Yes, John Cornyn voted against the amnesty bill on the final vote. But he voted for it in committee, and after conservatives almost killed it on the floor, he revived it with his phony amendment, which gave rise to the contours of the final deal. Obviously, given that he was personally on the fence with this issue, he certainly did not whip up opposition to the bill. Ditto for Mitch McConnell.
Moreover, no scorecard could ever encapsulate the degree of damage they did when they gave Harry Reid 60 votes to fund Obamacare, and publicly stood with Democrats against conservatives to sabotage the only legitimate fight against Obamacare.
Similarly, it is nice to see Pat Roberts support the defund effort once he got a primary challenger (after opposing it a few weeks prior during a townhall event). It is also nice to see him call for Kathleen Sebelius to resign. However, he was the individual who foisted her upon the country when he gave the home-state endorsement in 2009. We need articulate voices who will fight battles, not those who will ensure we lose the battles, albeit without their personal fingerprints on the concession during primary elections.
It’s important to remember that some of these incumbents are not liberals, or even moderates.

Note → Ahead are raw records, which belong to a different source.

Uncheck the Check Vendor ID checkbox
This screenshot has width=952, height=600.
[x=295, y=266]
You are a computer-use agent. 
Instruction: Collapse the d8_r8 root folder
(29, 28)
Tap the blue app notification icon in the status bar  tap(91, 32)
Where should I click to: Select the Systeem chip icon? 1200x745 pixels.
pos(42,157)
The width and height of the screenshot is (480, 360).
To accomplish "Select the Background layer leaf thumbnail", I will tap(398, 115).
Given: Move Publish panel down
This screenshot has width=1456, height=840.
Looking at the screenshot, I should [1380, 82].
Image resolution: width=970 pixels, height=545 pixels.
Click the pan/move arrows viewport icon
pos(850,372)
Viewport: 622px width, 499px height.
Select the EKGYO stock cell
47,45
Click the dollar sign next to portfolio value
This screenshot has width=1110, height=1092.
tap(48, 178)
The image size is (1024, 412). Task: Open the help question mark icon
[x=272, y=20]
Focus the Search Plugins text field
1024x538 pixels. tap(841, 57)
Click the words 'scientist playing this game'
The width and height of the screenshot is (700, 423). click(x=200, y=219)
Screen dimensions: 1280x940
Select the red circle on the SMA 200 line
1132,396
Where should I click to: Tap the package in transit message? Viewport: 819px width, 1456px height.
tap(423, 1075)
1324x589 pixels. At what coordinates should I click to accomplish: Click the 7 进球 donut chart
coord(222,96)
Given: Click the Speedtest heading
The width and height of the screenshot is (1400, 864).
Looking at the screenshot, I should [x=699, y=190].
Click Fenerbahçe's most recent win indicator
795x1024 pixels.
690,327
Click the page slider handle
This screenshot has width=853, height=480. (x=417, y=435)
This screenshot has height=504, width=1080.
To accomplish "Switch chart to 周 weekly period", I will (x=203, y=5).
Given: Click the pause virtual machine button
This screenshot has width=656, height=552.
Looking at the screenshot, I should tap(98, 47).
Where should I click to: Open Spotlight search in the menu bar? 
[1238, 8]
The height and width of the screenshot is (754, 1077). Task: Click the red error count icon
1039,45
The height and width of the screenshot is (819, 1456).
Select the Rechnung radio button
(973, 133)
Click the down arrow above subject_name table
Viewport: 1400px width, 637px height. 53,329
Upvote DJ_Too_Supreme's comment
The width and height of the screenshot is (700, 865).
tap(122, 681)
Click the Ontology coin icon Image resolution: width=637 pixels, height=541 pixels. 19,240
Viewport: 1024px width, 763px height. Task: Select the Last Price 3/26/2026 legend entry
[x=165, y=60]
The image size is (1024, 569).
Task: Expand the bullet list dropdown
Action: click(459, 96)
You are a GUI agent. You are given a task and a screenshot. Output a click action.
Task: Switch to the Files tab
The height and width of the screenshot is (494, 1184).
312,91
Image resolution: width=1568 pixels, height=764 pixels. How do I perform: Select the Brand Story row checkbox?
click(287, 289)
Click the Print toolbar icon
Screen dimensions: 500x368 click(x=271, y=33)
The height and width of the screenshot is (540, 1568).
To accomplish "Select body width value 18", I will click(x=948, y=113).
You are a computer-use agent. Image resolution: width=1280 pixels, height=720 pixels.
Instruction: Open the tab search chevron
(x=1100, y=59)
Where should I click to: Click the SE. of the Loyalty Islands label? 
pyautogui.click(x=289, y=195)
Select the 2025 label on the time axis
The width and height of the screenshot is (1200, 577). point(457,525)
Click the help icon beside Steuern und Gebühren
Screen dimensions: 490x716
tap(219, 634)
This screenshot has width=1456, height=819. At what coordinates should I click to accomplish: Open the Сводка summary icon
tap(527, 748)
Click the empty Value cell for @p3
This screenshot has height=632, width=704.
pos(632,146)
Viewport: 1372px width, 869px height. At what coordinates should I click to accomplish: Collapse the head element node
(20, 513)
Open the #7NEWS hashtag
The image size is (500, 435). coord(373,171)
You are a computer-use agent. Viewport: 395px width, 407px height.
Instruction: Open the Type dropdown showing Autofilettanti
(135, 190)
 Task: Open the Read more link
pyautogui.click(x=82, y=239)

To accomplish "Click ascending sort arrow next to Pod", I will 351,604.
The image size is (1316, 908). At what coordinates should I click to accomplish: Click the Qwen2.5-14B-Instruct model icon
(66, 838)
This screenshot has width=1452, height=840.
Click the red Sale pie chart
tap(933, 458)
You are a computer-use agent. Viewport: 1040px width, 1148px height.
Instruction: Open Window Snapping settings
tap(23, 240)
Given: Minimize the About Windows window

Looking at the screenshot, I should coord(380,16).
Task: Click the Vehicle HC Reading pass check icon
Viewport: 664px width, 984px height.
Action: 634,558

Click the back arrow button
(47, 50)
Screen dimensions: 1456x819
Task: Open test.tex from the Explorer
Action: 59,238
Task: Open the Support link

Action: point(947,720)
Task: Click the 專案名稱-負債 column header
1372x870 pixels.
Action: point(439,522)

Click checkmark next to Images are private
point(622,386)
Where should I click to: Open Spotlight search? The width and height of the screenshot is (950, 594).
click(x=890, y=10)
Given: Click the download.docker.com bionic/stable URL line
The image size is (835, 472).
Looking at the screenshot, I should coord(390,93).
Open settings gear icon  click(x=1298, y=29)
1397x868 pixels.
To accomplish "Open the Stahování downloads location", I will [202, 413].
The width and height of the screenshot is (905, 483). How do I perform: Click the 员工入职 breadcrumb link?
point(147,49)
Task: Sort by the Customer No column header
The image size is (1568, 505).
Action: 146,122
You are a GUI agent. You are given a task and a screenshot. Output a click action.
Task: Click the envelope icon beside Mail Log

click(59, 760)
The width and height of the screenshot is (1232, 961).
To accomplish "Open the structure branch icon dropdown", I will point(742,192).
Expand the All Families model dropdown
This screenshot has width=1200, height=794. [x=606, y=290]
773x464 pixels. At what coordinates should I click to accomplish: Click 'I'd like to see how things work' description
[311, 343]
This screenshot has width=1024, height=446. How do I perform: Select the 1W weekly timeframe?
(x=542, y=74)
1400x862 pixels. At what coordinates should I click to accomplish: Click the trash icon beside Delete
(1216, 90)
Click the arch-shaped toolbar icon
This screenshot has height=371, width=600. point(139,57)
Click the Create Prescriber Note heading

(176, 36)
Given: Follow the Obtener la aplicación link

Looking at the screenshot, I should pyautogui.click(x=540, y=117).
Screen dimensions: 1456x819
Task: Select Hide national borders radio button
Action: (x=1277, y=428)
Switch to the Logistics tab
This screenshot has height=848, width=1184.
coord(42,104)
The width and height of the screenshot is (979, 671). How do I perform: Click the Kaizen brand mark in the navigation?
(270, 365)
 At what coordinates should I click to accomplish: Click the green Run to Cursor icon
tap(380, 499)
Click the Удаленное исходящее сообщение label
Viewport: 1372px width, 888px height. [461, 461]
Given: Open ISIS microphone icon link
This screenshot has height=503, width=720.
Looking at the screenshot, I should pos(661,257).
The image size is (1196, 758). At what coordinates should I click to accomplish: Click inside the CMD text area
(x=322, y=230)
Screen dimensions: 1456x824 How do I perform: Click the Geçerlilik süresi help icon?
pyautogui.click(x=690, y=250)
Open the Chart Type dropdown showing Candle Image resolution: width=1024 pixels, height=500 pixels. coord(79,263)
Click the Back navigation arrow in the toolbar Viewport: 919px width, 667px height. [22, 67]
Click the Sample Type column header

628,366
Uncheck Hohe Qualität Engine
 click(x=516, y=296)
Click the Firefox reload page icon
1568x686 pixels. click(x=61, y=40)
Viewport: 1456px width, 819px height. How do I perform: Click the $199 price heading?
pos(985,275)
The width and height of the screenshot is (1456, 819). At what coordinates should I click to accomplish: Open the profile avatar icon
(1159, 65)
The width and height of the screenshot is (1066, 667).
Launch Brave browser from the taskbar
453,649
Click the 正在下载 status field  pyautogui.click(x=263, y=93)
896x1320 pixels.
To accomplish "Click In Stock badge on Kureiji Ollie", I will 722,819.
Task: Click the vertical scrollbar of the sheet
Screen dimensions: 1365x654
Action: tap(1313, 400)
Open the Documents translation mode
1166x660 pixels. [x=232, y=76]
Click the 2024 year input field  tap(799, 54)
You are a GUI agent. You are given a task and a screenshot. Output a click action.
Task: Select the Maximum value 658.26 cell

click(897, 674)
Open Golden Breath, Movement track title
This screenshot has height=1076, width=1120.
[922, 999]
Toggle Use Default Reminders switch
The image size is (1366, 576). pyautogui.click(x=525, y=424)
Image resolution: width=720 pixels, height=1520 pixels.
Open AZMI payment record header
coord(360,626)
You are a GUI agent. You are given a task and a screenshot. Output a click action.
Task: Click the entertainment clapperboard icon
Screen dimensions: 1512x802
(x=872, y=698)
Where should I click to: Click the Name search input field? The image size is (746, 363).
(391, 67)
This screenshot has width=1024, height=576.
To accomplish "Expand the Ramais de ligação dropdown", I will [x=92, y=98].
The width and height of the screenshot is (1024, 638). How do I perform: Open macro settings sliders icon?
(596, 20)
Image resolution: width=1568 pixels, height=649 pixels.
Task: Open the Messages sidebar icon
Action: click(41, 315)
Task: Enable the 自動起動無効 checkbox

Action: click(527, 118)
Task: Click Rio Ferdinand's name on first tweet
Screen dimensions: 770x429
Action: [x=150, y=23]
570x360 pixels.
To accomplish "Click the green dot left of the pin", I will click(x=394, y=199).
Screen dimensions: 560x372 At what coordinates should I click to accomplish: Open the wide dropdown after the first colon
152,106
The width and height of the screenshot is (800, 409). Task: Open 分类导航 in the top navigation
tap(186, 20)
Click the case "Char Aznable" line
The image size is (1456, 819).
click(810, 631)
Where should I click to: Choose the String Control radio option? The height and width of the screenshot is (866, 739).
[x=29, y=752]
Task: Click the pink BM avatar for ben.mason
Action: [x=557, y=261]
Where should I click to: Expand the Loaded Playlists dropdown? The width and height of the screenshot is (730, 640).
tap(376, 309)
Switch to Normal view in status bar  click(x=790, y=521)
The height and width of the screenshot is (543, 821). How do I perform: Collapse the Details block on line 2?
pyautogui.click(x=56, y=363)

But they are not conservatives either. They are ruling class of special interest career politicians who pursue personal power as an ends to itself. When it suits their need to cast some conservative votes, they will do so. But when they need to placate the special interests, they will jump in head first. They certainly will never put their careers on the line to fight for us.
When Republicans win back all branches of government and revert to their natural tendencies, just remember that you had a number of choices when it really mattered.